The Kremlin is bracing for sanctions to deal a much bigger blow to the Russian economy than it has publicly admitted as it draws up scenarios where GDP does not recover until the end of the decade.
Its economy minister confirmed leaked documents that predicted the financial toll of its invasion of Ukraine will worsen next year as it shuts off energy supplies to Europe and imports of key goods dwindle.
Under the worst of three scenarios envisaged in the internal report revealed by Bloomberg, Russian GDP plunges by 12pc by 2024 compared to 2021 and does not fully recover by 2030.
In the “inertial” scenario, Russia suffers a 8.3pc peak-to-trough slump by next year, taking until the latter half of the 2020s to bounce back.
The report warned of a “reduced production volumes in a range of export-oriented sectors” that are the lifeblood of the Russian economy, such as metals and oil and gas.
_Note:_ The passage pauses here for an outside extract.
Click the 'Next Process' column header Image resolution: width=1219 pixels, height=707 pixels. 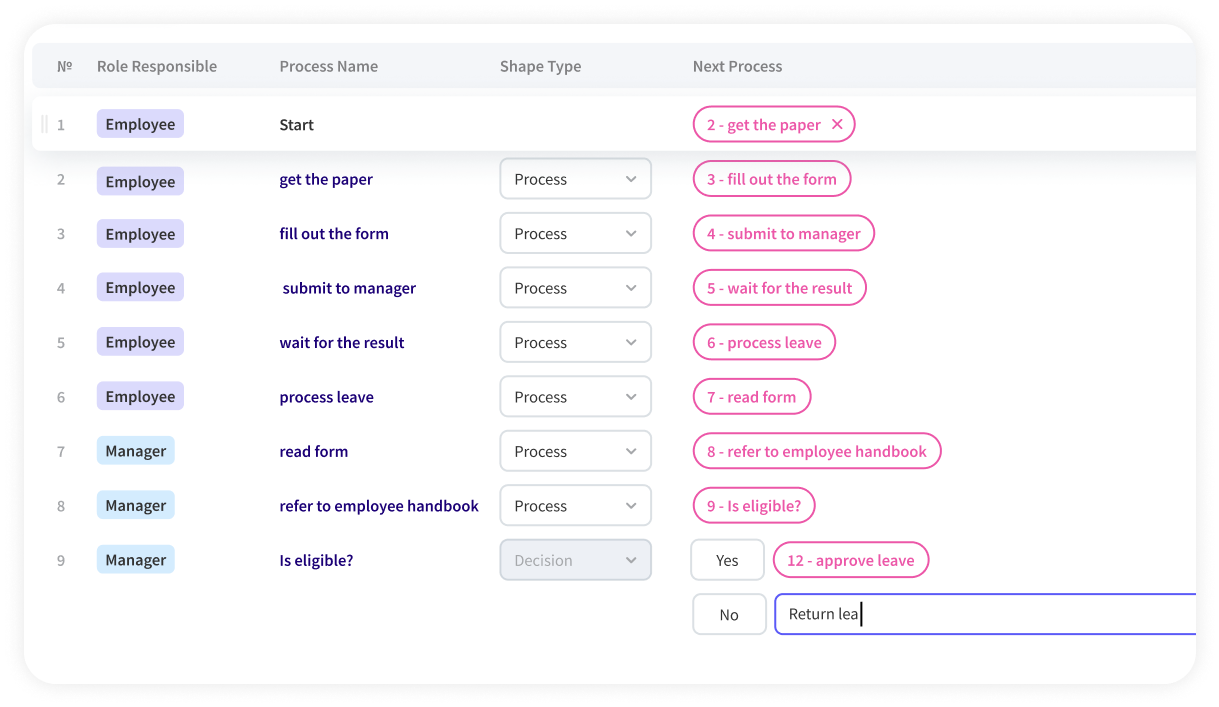(x=737, y=67)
The West is clamping down on the import of commodities from Russia while the Kremlin itself has cut off a key revenue source by squeezing Europe’s gas supplies. A full shutoff of gas to Europe would cost 400 billion rubles (£5.65bn) in lost tax revenues, according to the report.
It also said there is a big risk of production being suspended due to Russian firms struggling to bring in materials as there are “simply no alternative suppliers for some critical imports”. The agriculture, aviation and pharmaceutical sectors are all heavily reliant on the import of products and Western technology, the documents noted.
The report presents a far more pessimistic outlook for the Russian economy than portrayed by the Kremlin with Vladimir Putin saying it can overcome Western sanctions.
Russia’s central bank has predicted that the economy will shrink by between 4-6pc this year and a further 1-4pc in 2023 before returning to growth.
Economists at JP Morgan said the hard data suggests that Russia’s economy “largely stabilised” going into the second half of this year but warned of further pain ahead.
They said: “[A] potential oil price cap, and, hence, [a] much deeper drop in oil output, is, arguably, the main downside risk for the near-term outlook.
“We lowered our growth forecasts at the turn of the year to reflect the expected drop in oil output once the EU ban on Russian oil comes into force in December-February.”